**Extract**.
## begin
After a short time I emerged, my belongs gripped unsteadily in one hand. Stairs, I thought, why so many stairs? I climbed to the second level and lowered myself onto the only slightly tilted surface of the Barcelona chairs on the second floor balcony. The building is dotted with famous chairs designed by famous architects. They are, each and every one, uncomfortable, but it felt wonderful just to be horizontal and still. I drew my light jacket around my now cold body and rested my head on the bag with my book.
I closed my eyes and listened to the building breathe. I tried not to linger on the sick feelings that still plagued me and instead contemplated the building, something I had done many times before and will likely do many times hence. One can judge the health of a building by the way it breathes. That is, how well the air systems work, how well they were designed and have been maintained. When once listens, it is easy to pick out the sounds of the building from the sounds of people.
Walking in, upon cursory inspection, one might believe the building empty, but upon listening, I found it was not. One can single out the sounds of air and water moving throughout the systems, wind as it pushes against the walls, the creak of materials expanding and contracting due to humidity, and the groan as the building settles into its foundations. Architecture Hall, being an old building is more silent than most, having settled into its stately bearing long ago. I could just make out the very fainted sounds of an occasional footstep and music from somewhere within the old College of Law, which Architecture took over and joined with the old hall almost thirty years ago now. The two old buildings sit side by side, and I rested between on the second floor balcony of The Link, an open atrium which captures and reflects the sounds of both.
## end
**Exercise**. Why does the passage about listening to a building say Architecture Hall is quieter than most buildings? Answer in one to three sentences.

**Recorded information**.
## begin
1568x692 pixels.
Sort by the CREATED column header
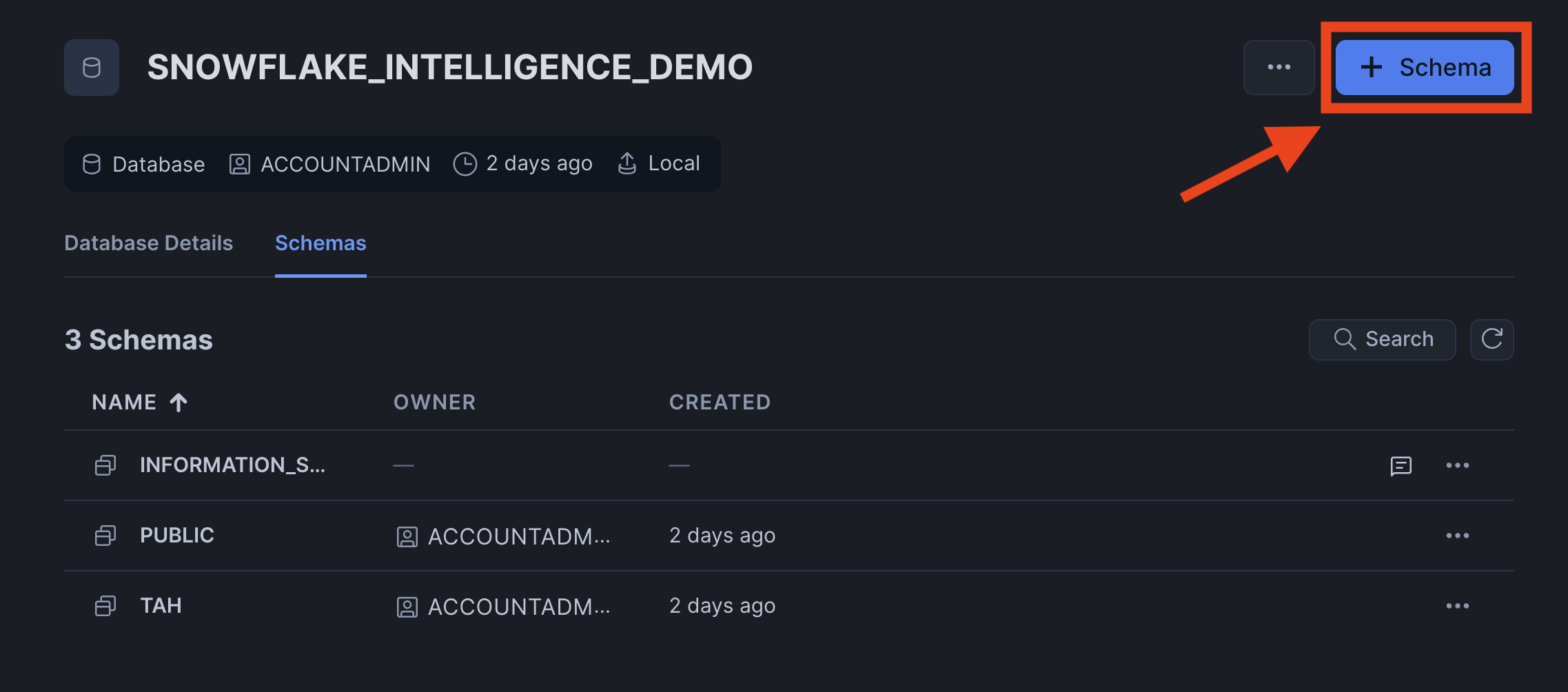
## end
**Task solution**. Architecture Hall is quieter than most because it is an old building. It settled into its stately bearing long ago, so it makes less noise than buildings that are still settling.